Nietert et al, Journal of Rheumatology, 2005
Using the aforementioned administrative database maintained by the South Carolina Office of Research and Statistics, Nietert et al29 examined racial, demographic, and clinical factors associated with inhospital mortality related to systemic sclerosis. During the 5 years from 1996 to 2000, a total of 140 deaths were observed among 727 unique patients (and 2574 related hospitalizations), corresponding to a 19% death rate among individual patients, and a 5% death rate among hospitalizations, for patients with a diagnosis of scleroderma. Overall, the 5-year incidence rate of inhospital mortality was 23.0% among black patients compared to 15.7% among white patients who resided in South Carolina. In multivariate analyses, black patients experienced a 70% increase in mortality risk (OR, 1.70; 95% CI, 1.01–2.86). This fully adjusted model included measures of educational attainment and median household income, parameters themselves associated with heightened inhospital mortality, including being transferred from another hospital, being admitted on an emergent basis, having multiple prior hospital admissions during the designated 5-years, having an admission length of stay of greater than 10 days, and having a comorbid diagnosis of congestive heart failure. It is noteworthy that having comorbid hypertension was related to a 60% reduction in odds of mortality (OR, 0.41; 95% CI, 0.23– 0.71).

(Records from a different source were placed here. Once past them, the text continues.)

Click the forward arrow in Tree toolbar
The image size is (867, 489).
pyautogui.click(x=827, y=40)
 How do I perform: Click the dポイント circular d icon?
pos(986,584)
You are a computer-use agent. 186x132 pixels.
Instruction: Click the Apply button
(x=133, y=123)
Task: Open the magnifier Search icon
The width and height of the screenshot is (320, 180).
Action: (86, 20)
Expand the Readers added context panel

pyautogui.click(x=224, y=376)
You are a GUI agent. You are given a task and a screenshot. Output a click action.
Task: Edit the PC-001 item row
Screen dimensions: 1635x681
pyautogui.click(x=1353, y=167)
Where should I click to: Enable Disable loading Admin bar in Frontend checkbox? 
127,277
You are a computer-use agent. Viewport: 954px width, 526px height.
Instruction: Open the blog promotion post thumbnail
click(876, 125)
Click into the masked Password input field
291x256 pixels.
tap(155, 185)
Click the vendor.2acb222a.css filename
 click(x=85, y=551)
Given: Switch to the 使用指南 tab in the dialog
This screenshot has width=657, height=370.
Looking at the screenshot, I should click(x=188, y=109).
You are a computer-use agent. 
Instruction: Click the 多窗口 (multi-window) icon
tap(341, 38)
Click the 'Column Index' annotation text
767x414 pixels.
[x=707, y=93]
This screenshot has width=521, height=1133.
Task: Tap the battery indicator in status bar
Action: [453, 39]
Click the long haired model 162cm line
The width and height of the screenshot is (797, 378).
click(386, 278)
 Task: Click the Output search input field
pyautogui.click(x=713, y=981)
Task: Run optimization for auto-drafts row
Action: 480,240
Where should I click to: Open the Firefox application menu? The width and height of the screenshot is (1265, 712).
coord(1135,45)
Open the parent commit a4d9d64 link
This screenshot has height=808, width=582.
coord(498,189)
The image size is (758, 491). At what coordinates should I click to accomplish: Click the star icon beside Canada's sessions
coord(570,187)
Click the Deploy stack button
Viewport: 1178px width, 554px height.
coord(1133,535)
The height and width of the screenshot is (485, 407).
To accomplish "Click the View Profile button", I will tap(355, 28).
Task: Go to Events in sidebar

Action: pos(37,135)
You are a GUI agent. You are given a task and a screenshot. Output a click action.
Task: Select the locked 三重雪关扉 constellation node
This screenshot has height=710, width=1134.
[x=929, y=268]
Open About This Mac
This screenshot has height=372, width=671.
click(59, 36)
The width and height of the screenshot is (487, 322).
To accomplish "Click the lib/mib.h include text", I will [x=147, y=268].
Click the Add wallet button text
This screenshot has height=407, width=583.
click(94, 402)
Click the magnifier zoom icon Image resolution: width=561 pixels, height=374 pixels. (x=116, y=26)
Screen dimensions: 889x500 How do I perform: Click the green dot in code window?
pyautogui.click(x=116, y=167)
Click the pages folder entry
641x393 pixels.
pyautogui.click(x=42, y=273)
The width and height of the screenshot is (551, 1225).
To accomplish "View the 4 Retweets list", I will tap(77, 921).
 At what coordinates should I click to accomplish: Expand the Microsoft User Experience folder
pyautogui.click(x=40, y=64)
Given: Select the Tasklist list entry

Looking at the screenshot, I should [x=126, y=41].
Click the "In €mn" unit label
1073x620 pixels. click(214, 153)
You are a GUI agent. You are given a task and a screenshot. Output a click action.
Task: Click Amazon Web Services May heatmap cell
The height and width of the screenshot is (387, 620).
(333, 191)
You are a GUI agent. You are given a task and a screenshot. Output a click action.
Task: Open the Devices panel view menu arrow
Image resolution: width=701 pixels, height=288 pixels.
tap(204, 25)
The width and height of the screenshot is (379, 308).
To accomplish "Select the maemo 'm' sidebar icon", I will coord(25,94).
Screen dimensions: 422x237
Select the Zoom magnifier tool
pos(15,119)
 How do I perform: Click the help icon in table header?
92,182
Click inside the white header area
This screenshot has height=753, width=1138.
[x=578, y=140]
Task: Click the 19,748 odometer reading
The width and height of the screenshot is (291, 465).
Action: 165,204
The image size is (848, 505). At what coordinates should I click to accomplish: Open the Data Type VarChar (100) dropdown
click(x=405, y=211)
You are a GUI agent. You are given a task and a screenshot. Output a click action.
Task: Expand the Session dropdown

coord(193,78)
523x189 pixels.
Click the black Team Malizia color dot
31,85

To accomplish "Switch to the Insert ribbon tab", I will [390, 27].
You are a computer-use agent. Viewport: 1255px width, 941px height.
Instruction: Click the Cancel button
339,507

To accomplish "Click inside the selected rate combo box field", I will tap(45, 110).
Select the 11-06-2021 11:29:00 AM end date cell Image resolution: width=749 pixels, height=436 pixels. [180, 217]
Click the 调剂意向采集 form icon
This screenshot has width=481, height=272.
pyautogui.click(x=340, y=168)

Beall et al, Journal of Rheumatology, 2007
Beall et al3 addressed the risk to develop pulmonary hypertension at the Medical University of South Carolina, in Charleston, among a cohort evaluated from November 1997 to January 2004. All patients satisfied the ACR criteria and were classified further as having limited versus diffuse disease based on the criteria defined by Leroy et al.18 A total of 328 patients were prospectively evaluated to ascertain the development of pulmonary hypertension, defined as a peak right ventricular systolic pressure >40 mm Hg assessed by echocardiography, or as a mean pulmonary artery pressure >25 mm Hg, assessed at right heart catheterization. Of these 328 patients, 245 were white and 83 were African American. The African American patients with scleroderma manifested the diffuse subtype of disease to a greater extent (72% vs. 43%, p < 0.0001) than their white counterparts. Overall, echocardiography was performed on 72% and right heart catheterization on 7% of the cohort. On this basis, the authors found that 18% of the white patients compared to 23% of the African American patients developed pulmonary hypertension, a difference that was not statistically significant. However, an interesting observation was that the African American patients were a full decade younger when their pulmonary hypertension was diagnosed (49 vs. 61 yr; p < 0.001). A limitation of the study is that the serologic status of the study participants was not identified, in terms of topoisomerase, centromere autoantibodies, or otherwise. As a result, one cannot ascertain the contribution of race, above and beyond seropositivity for characteristic scleroderma-associated autoantibodies, to the development of pulmonary hypertension.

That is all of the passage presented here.